**Task statement:** Below is the data. Give it again, complete and exact.

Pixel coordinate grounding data
* * * * * * *
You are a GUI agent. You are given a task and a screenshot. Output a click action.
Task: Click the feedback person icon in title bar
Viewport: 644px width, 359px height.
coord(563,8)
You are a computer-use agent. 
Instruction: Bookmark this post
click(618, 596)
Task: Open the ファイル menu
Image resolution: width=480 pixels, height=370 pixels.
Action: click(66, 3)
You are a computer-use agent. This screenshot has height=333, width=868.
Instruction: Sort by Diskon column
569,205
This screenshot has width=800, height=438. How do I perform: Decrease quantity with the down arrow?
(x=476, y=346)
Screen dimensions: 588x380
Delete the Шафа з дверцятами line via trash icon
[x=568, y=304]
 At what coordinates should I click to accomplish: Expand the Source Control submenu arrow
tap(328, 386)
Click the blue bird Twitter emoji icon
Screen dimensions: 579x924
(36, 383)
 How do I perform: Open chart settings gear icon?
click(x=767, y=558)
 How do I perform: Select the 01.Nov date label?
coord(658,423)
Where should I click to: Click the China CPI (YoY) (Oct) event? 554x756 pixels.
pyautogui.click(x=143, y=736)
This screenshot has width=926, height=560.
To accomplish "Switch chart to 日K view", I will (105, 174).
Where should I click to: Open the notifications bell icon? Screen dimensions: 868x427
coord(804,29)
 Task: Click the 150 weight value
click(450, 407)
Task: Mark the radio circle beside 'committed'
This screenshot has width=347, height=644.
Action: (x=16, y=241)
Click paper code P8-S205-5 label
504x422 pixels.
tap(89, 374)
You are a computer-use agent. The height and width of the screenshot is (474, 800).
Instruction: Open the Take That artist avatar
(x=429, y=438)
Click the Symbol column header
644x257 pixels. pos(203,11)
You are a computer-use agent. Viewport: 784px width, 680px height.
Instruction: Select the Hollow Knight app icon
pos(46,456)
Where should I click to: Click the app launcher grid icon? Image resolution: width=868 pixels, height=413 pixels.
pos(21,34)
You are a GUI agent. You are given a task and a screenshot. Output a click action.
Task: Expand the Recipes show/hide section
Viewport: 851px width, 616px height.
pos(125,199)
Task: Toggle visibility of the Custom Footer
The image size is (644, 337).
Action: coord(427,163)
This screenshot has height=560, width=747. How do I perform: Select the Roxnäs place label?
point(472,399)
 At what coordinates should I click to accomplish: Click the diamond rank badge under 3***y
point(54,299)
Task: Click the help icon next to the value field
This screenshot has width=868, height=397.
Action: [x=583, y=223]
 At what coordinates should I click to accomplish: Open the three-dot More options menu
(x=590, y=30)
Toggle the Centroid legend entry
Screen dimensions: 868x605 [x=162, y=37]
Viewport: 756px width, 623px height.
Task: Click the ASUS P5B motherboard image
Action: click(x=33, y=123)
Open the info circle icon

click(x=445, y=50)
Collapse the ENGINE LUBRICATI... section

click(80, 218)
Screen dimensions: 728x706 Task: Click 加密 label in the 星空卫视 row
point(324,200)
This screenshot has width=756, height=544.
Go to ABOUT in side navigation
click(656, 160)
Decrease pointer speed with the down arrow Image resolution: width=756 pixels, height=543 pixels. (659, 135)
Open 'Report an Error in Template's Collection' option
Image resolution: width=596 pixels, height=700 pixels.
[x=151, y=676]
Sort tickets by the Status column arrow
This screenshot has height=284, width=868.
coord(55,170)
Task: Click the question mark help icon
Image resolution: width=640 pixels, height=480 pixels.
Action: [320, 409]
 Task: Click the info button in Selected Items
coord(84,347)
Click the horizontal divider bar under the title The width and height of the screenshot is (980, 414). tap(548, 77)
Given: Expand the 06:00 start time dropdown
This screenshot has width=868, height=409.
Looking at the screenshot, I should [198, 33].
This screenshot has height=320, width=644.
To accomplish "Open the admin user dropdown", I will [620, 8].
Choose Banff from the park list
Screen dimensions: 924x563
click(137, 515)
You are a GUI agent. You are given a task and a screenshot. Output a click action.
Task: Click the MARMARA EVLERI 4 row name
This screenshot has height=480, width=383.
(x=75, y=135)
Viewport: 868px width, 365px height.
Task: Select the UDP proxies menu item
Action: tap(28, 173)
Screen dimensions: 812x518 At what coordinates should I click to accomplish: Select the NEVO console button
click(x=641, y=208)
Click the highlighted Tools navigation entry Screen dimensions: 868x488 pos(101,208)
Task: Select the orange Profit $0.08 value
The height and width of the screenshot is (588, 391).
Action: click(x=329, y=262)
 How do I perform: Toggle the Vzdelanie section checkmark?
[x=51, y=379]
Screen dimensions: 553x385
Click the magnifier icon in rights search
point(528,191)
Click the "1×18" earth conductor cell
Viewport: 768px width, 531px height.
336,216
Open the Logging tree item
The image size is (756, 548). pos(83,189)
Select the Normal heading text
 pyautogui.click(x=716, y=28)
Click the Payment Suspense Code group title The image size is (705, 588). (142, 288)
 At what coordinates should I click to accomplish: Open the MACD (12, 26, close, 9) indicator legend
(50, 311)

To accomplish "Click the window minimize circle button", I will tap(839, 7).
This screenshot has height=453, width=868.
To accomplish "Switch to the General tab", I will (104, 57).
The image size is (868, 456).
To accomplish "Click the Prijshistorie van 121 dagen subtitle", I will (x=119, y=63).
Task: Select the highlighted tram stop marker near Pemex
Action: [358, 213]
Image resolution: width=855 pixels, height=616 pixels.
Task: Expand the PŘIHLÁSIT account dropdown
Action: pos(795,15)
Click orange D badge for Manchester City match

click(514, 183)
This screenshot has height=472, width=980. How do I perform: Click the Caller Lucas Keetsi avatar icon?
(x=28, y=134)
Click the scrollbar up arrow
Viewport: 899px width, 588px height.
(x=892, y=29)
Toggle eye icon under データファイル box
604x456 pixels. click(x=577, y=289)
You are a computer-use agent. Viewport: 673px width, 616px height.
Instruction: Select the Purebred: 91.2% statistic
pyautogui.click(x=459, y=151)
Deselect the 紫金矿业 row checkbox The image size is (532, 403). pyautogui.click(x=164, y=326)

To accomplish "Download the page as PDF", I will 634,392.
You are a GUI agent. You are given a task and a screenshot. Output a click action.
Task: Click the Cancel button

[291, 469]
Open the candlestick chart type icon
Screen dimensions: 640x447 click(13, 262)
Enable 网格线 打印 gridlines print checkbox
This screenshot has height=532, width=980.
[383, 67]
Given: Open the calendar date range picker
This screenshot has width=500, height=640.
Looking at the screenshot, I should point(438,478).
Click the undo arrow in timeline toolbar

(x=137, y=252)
* * * * * * *
**Task solution:**
You are a GUI agent. You are given a task and a screenshot. Output a click action.
Task: Click the feedback person icon in title bar
Viewport: 644px width, 359px height.
coord(563,8)
You are a computer-use agent. 
Instruction: Bookmark this post
click(618, 596)
Task: Open the ファイル menu
Image resolution: width=480 pixels, height=370 pixels.
Action: click(66, 3)
You are a computer-use agent. This screenshot has height=333, width=868.
Instruction: Sort by Diskon column
569,205
This screenshot has width=800, height=438. How do I perform: Decrease quantity with the down arrow?
(x=476, y=346)
Screen dimensions: 588x380
Delete the Шафа з дверцятами line via trash icon
[x=568, y=304]
 At what coordinates should I click to accomplish: Expand the Source Control submenu arrow
tap(328, 386)
Click the blue bird Twitter emoji icon
Screen dimensions: 579x924
(36, 383)
 How do I perform: Open chart settings gear icon?
click(x=767, y=558)
 How do I perform: Select the 01.Nov date label?
coord(658,423)
Where should I click to: Click the China CPI (YoY) (Oct) event? 554x756 pixels.
pyautogui.click(x=143, y=736)
This screenshot has width=926, height=560.
To accomplish "Switch chart to 日K view", I will (105, 174).
Where should I click to: Open the notifications bell icon? Screen dimensions: 868x427
coord(804,29)
 Task: Click the 150 weight value
click(450, 407)
Task: Mark the radio circle beside 'committed'
This screenshot has width=347, height=644.
Action: (x=16, y=241)
Click paper code P8-S205-5 label
504x422 pixels.
tap(89, 374)
You are a computer-use agent. The height and width of the screenshot is (474, 800).
Instruction: Open the Take That artist avatar
(x=429, y=438)
Click the Symbol column header
644x257 pixels. pos(203,11)
You are a computer-use agent. Viewport: 784px width, 680px height.
Instruction: Select the Hollow Knight app icon
pos(46,456)
Where should I click to: Click the app launcher grid icon? Image resolution: width=868 pixels, height=413 pixels.
pos(21,34)
You are a GUI agent. You are given a task and a screenshot. Output a click action.
Task: Expand the Recipes show/hide section
Viewport: 851px width, 616px height.
pos(125,199)
Task: Toggle visibility of the Custom Footer
The image size is (644, 337).
Action: coord(427,163)
This screenshot has height=560, width=747. How do I perform: Select the Roxnäs place label?
point(472,399)
 At what coordinates should I click to accomplish: Click the diamond rank badge under 3***y
point(54,299)
Task: Click the help icon next to the value field
This screenshot has width=868, height=397.
Action: [x=583, y=223]
 At what coordinates should I click to accomplish: Open the three-dot More options menu
(x=590, y=30)
Toggle the Centroid legend entry
Screen dimensions: 868x605 [x=162, y=37]
Viewport: 756px width, 623px height.
Task: Click the ASUS P5B motherboard image
Action: click(x=33, y=123)
Open the info circle icon

click(x=445, y=50)
Collapse the ENGINE LUBRICATI... section

click(80, 218)
Screen dimensions: 728x706 Task: Click 加密 label in the 星空卫视 row
point(324,200)
This screenshot has width=756, height=544.
Go to ABOUT in side navigation
click(656, 160)
Decrease pointer speed with the down arrow Image resolution: width=756 pixels, height=543 pixels. (659, 135)
Open 'Report an Error in Template's Collection' option
Image resolution: width=596 pixels, height=700 pixels.
[x=151, y=676]
Sort tickets by the Status column arrow
This screenshot has height=284, width=868.
coord(55,170)
Task: Click the question mark help icon
Image resolution: width=640 pixels, height=480 pixels.
Action: [320, 409]
 Task: Click the info button in Selected Items
coord(84,347)
Click the horizontal divider bar under the title The width and height of the screenshot is (980, 414). tap(548, 77)
Given: Expand the 06:00 start time dropdown
This screenshot has width=868, height=409.
Looking at the screenshot, I should [198, 33].
This screenshot has height=320, width=644.
To accomplish "Open the admin user dropdown", I will [620, 8].
Choose Banff from the park list
Screen dimensions: 924x563
click(137, 515)
You are a GUI agent. You are given a task and a screenshot. Output a click action.
Task: Click the MARMARA EVLERI 4 row name
This screenshot has height=480, width=383.
(x=75, y=135)
Viewport: 868px width, 365px height.
Task: Select the UDP proxies menu item
Action: tap(28, 173)
Screen dimensions: 812x518 At what coordinates should I click to accomplish: Select the NEVO console button
click(x=641, y=208)
Click the highlighted Tools navigation entry Screen dimensions: 868x488 pos(101,208)
Task: Select the orange Profit $0.08 value
The height and width of the screenshot is (588, 391).
Action: click(x=329, y=262)
 How do I perform: Toggle the Vzdelanie section checkmark?
[x=51, y=379]
Screen dimensions: 553x385
Click the magnifier icon in rights search
point(528,191)
Click the "1×18" earth conductor cell
Viewport: 768px width, 531px height.
336,216
Open the Logging tree item
The image size is (756, 548). pos(83,189)
Select the Normal heading text
 pyautogui.click(x=716, y=28)
Click the Payment Suspense Code group title The image size is (705, 588). (142, 288)
 At what coordinates should I click to accomplish: Open the MACD (12, 26, close, 9) indicator legend
(50, 311)

To accomplish "Click the window minimize circle button", I will tap(839, 7).
This screenshot has height=453, width=868.
To accomplish "Switch to the General tab", I will (104, 57).
The image size is (868, 456).
To accomplish "Click the Prijshistorie van 121 dagen subtitle", I will (x=119, y=63).
Task: Select the highlighted tram stop marker near Pemex
Action: [358, 213]
Image resolution: width=855 pixels, height=616 pixels.
Task: Expand the PŘIHLÁSIT account dropdown
Action: pos(795,15)
Click orange D badge for Manchester City match

click(514, 183)
This screenshot has height=472, width=980. How do I perform: Click the Caller Lucas Keetsi avatar icon?
(x=28, y=134)
Click the scrollbar up arrow
Viewport: 899px width, 588px height.
(x=892, y=29)
Toggle eye icon under データファイル box
604x456 pixels. click(x=577, y=289)
You are a computer-use agent. Viewport: 673px width, 616px height.
Instruction: Select the Purebred: 91.2% statistic
pyautogui.click(x=459, y=151)
Deselect the 紫金矿业 row checkbox The image size is (532, 403). pyautogui.click(x=164, y=326)

To accomplish "Download the page as PDF", I will 634,392.
You are a GUI agent. You are given a task and a screenshot. Output a click action.
Task: Click the Cancel button

[291, 469]
Open the candlestick chart type icon
Screen dimensions: 640x447 click(13, 262)
Enable 网格线 打印 gridlines print checkbox
This screenshot has height=532, width=980.
[383, 67]
Given: Open the calendar date range picker
This screenshot has width=500, height=640.
Looking at the screenshot, I should point(438,478).
Click the undo arrow in timeline toolbar

(x=137, y=252)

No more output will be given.